* Requirement
The reply should hold nothing except the lines from the one with "Viewport: 604px width, 670px height." through the end of the entries, duplicated exactly and with no pictures.

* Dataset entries
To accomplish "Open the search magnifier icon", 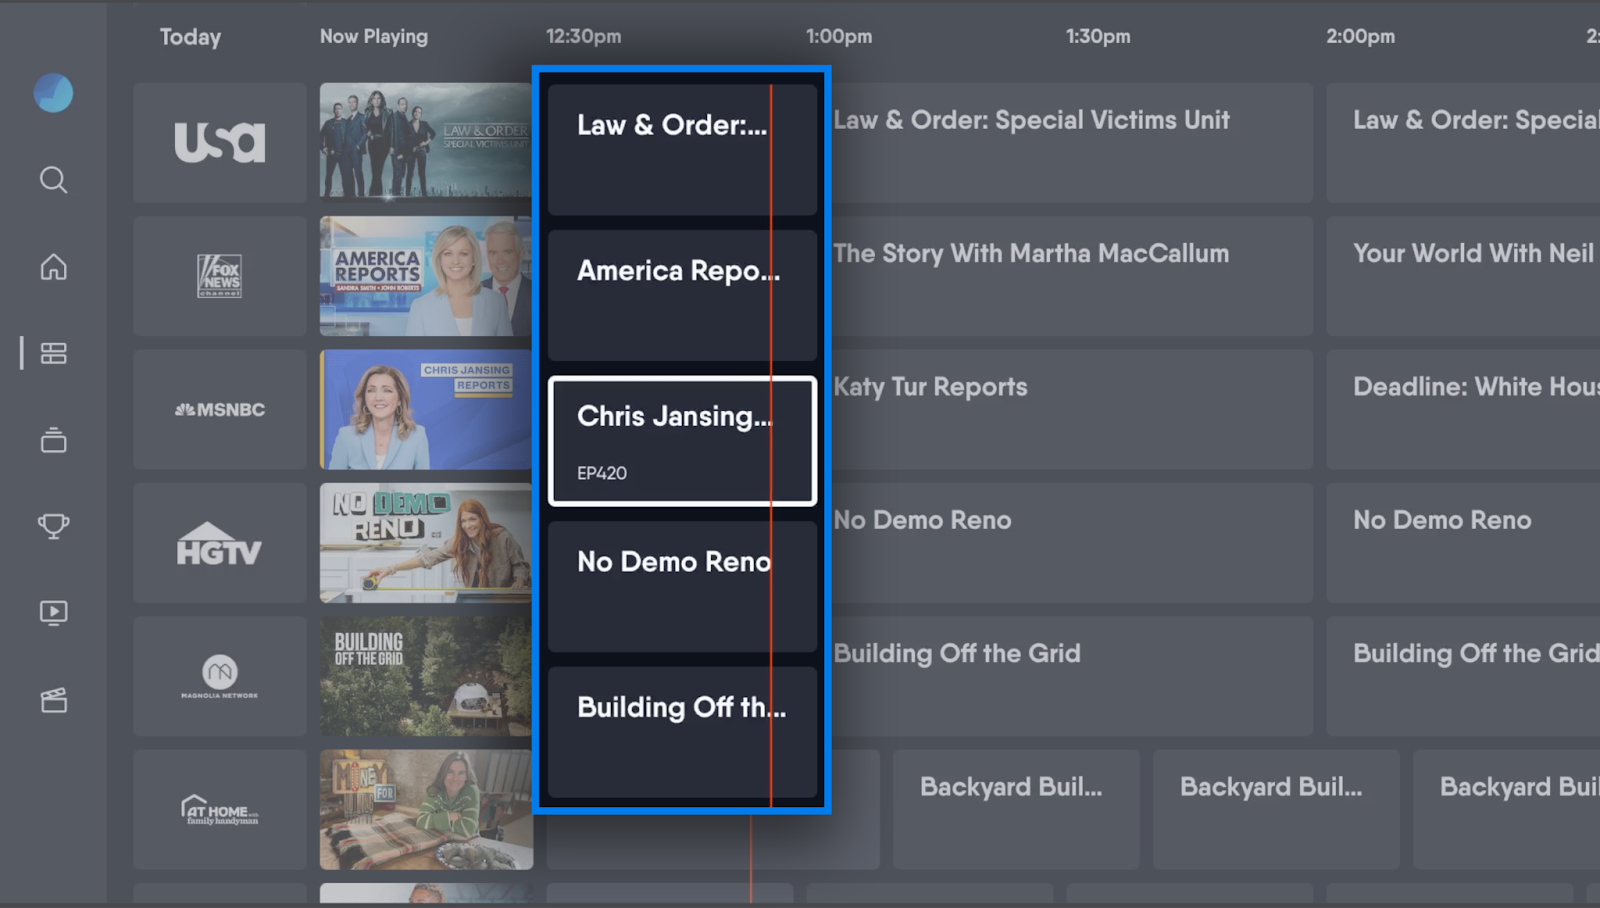I will tap(53, 180).
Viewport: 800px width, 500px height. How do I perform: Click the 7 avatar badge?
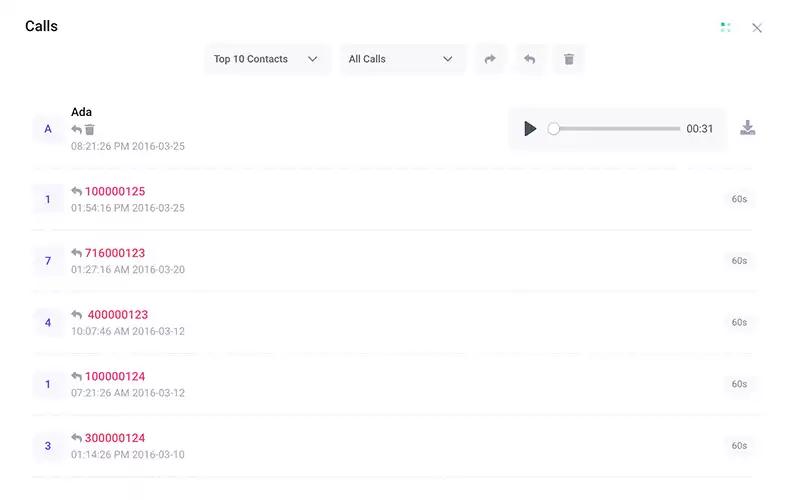point(48,261)
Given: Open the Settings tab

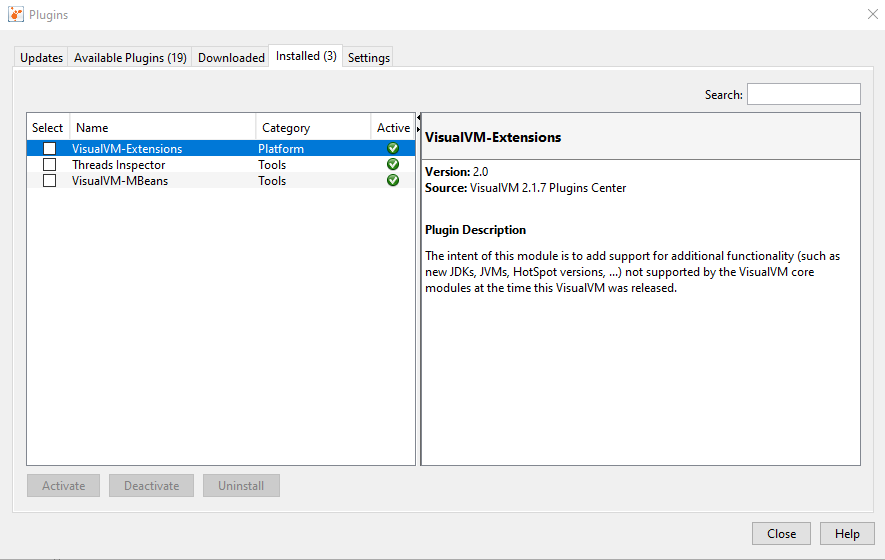Looking at the screenshot, I should pyautogui.click(x=368, y=58).
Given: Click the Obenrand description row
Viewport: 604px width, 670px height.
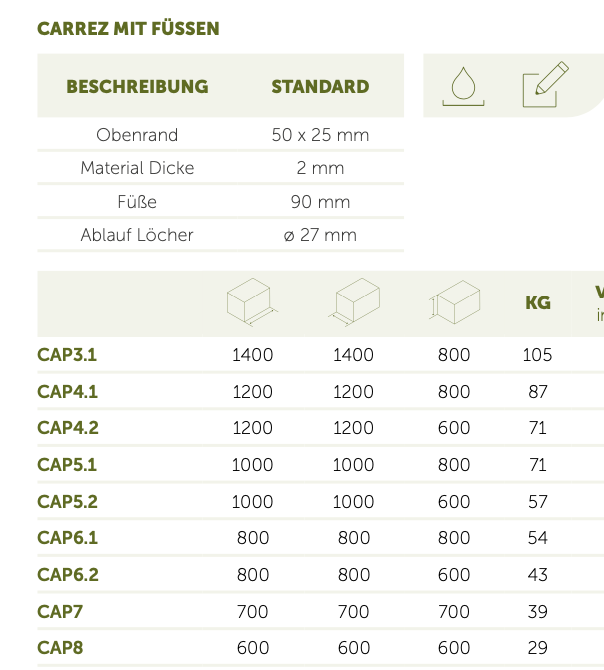Looking at the screenshot, I should (x=137, y=135).
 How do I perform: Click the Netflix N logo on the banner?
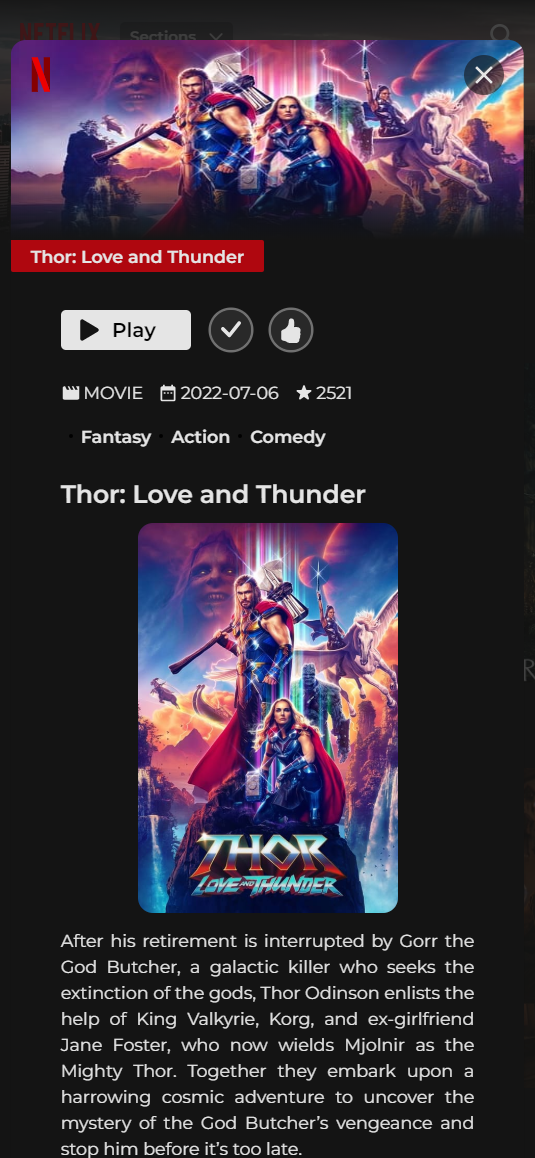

* Response for this exercise
Viewport: 604px width, 670px height.
Looking at the screenshot, I should (x=137, y=135).
 How do I perform: Click the Netflix N logo on the banner?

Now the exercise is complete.